(YOUR OBJECTIVE)
Within the records below is a range that opens at the line with "Tap the 20:01 clock in status bar" and closes at the line with "Viewport: 1080px width, 402px height.". Return that range word for word, both ends included, and only that range.

[RECORDS TO PROCESS — start]

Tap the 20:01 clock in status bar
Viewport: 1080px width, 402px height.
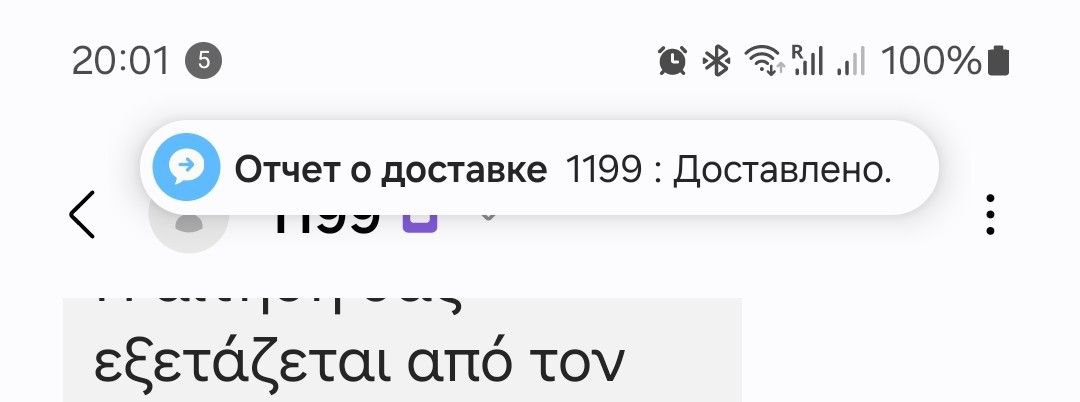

[RECORDS TO PROCESS — finish]
[RECORDS TO PROCESS — start]

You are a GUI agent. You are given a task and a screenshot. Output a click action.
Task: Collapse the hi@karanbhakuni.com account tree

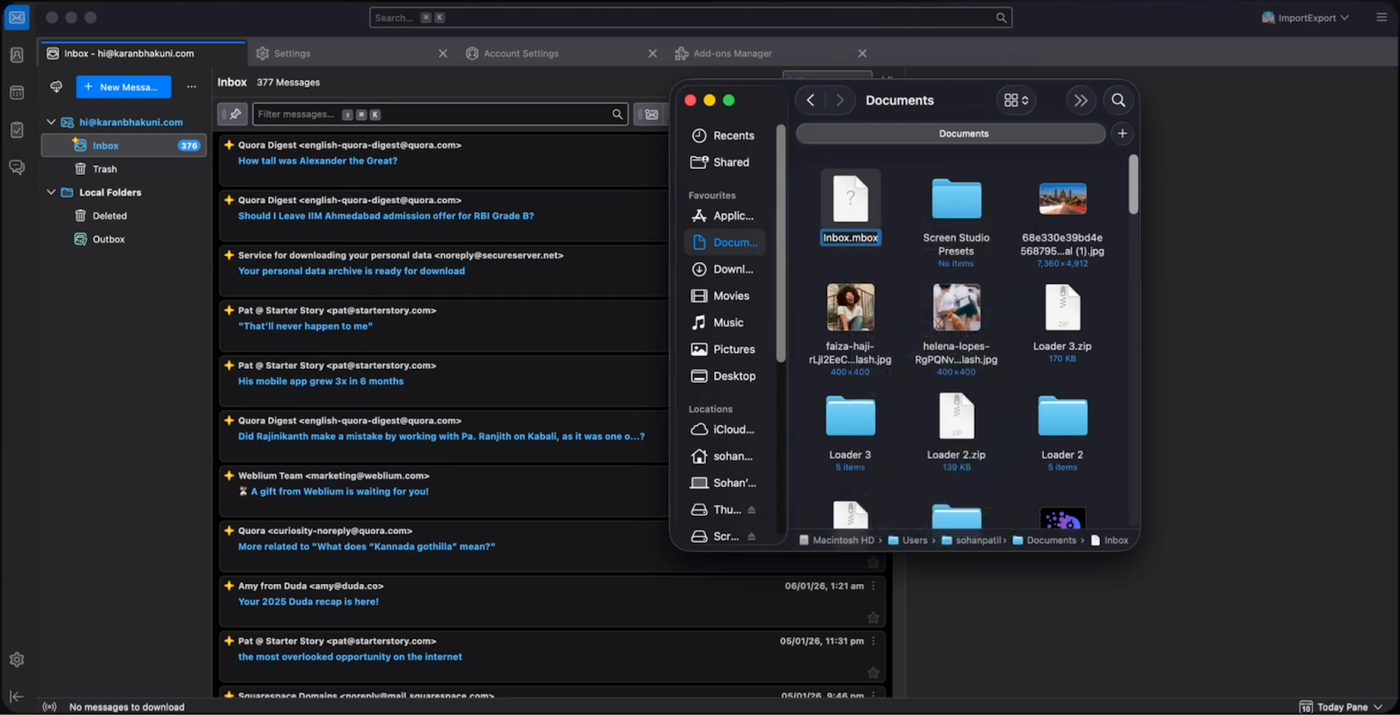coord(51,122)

[RECORDS TO PROCESS — finish]

(WRITTEN ANSWER)
Tap the 20:01 clock in status bar
Viewport: 1080px width, 402px height.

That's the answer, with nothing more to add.